Sylvia hesitated. She almost felt inclined to go back to Paris by the
next train. She told herself that there was no hope of finding Anna in
such a large place, and that it was unlikely that this dreary-looking
town would offer anything in the least pleasant or amusing on a very
hot day.
But "It will be enchanting by the lake!" she heard some one say eagerly.
And this chance remark made up her mind for her. After all, she might as
well go and see the lake, of which everyone who mentioned Lacville spoke
so enthusiastically.
Down the whole party swept along a narrow street, bordered by high white
houses, shabby cafes, and little shops. Quite a crowd had left the
station, and they were all now going the same way.

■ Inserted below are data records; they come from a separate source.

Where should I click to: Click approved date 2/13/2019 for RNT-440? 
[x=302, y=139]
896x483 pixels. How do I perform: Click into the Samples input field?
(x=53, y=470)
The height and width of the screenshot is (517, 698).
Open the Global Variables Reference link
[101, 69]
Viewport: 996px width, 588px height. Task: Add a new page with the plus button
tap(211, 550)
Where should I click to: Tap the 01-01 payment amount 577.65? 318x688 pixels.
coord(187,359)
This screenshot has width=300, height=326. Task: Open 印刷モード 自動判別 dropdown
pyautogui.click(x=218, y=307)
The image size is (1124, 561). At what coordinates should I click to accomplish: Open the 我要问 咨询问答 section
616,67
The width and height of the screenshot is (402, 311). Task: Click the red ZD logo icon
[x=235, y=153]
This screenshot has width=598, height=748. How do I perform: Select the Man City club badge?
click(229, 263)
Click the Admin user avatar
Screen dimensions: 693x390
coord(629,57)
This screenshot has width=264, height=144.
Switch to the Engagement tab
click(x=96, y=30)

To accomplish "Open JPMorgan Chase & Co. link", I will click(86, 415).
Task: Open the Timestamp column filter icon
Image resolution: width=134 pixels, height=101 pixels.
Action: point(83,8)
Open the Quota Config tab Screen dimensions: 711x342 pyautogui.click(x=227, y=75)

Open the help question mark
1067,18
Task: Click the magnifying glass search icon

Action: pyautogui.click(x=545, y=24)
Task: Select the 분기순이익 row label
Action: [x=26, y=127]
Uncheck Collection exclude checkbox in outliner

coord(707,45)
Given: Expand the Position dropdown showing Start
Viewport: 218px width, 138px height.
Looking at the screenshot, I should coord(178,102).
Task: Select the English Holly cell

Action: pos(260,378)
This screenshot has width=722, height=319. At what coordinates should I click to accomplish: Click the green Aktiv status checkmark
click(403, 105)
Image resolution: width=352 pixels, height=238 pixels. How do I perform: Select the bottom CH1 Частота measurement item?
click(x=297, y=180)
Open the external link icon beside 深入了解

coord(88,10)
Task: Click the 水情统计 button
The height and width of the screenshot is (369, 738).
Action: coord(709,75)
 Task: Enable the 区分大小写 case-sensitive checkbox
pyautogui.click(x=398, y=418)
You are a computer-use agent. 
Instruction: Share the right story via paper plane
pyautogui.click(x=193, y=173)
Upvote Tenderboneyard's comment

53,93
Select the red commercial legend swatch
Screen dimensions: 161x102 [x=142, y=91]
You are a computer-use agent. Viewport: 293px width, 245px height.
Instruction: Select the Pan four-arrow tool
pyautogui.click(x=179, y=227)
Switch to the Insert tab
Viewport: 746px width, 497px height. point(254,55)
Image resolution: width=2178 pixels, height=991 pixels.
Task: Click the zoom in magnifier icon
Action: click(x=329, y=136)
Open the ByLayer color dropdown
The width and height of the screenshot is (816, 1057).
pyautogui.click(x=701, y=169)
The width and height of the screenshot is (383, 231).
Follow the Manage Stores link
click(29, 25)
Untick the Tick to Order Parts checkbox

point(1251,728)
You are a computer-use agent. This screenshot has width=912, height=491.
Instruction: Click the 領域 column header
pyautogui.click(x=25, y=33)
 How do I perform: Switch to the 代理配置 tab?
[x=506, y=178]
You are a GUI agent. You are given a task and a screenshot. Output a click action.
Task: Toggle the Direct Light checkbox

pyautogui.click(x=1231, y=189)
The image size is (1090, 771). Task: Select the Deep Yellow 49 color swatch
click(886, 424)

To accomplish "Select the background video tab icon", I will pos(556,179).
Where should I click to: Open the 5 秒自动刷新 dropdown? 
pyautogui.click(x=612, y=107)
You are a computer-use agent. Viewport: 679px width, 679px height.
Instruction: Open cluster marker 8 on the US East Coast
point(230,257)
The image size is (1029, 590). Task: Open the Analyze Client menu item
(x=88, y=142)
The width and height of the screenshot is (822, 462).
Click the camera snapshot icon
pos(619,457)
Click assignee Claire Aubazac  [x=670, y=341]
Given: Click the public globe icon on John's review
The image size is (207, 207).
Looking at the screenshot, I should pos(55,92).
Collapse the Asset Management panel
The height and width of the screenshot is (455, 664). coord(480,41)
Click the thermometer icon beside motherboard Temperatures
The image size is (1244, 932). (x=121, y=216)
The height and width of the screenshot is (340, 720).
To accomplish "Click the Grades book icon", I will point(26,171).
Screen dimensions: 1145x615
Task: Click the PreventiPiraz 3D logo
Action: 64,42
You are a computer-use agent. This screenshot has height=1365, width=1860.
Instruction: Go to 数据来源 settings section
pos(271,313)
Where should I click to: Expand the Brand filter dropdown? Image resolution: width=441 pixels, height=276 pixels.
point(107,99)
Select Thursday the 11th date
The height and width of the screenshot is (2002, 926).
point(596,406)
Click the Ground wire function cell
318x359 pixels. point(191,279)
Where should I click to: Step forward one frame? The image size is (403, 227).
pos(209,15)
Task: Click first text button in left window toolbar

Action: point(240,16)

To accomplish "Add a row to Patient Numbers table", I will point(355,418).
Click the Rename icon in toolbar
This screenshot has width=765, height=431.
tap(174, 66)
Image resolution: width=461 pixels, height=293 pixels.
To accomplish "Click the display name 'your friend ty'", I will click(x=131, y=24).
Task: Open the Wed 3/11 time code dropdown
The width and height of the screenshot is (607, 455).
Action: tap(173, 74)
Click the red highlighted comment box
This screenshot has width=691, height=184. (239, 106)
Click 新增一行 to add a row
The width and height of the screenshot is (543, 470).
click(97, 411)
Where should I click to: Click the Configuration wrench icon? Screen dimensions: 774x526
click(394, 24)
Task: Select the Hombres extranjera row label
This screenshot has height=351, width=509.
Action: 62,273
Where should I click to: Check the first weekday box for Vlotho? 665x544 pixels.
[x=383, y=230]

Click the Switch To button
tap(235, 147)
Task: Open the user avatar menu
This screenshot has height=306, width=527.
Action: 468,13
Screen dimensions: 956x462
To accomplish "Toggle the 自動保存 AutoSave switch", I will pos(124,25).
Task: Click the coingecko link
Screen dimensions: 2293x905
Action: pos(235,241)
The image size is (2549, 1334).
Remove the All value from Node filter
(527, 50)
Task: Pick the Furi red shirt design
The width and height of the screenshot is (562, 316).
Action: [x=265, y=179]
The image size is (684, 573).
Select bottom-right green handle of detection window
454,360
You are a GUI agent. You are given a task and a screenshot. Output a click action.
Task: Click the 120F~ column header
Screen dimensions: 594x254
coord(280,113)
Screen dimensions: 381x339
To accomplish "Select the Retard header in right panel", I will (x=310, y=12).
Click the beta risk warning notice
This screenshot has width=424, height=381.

A turn in the narrow street, and Sylvia uttered a low cry of pleasure and
astonishment!
Before her, like a scene in a play when the curtain is rung up, there
suddenly appeared an immense sunlit expanse of water, fringed by high
trees, and bordered by quaint, pretty chalets and villas, fantastic in
shape, and each surrounded by a garden, which in many cases ran down to
the edge of the lake.
To the right, stretching out over the water, its pinnacles and minarets
reflected in blue translucent depths, rose what looked like a great white
marble palace.
"Is it not lovely?" said the Frenchman eagerly. "And the water of the
lake is so shallow, Madame, there is no fear of anyone being drowned in
it! That is such an advantage when one has children."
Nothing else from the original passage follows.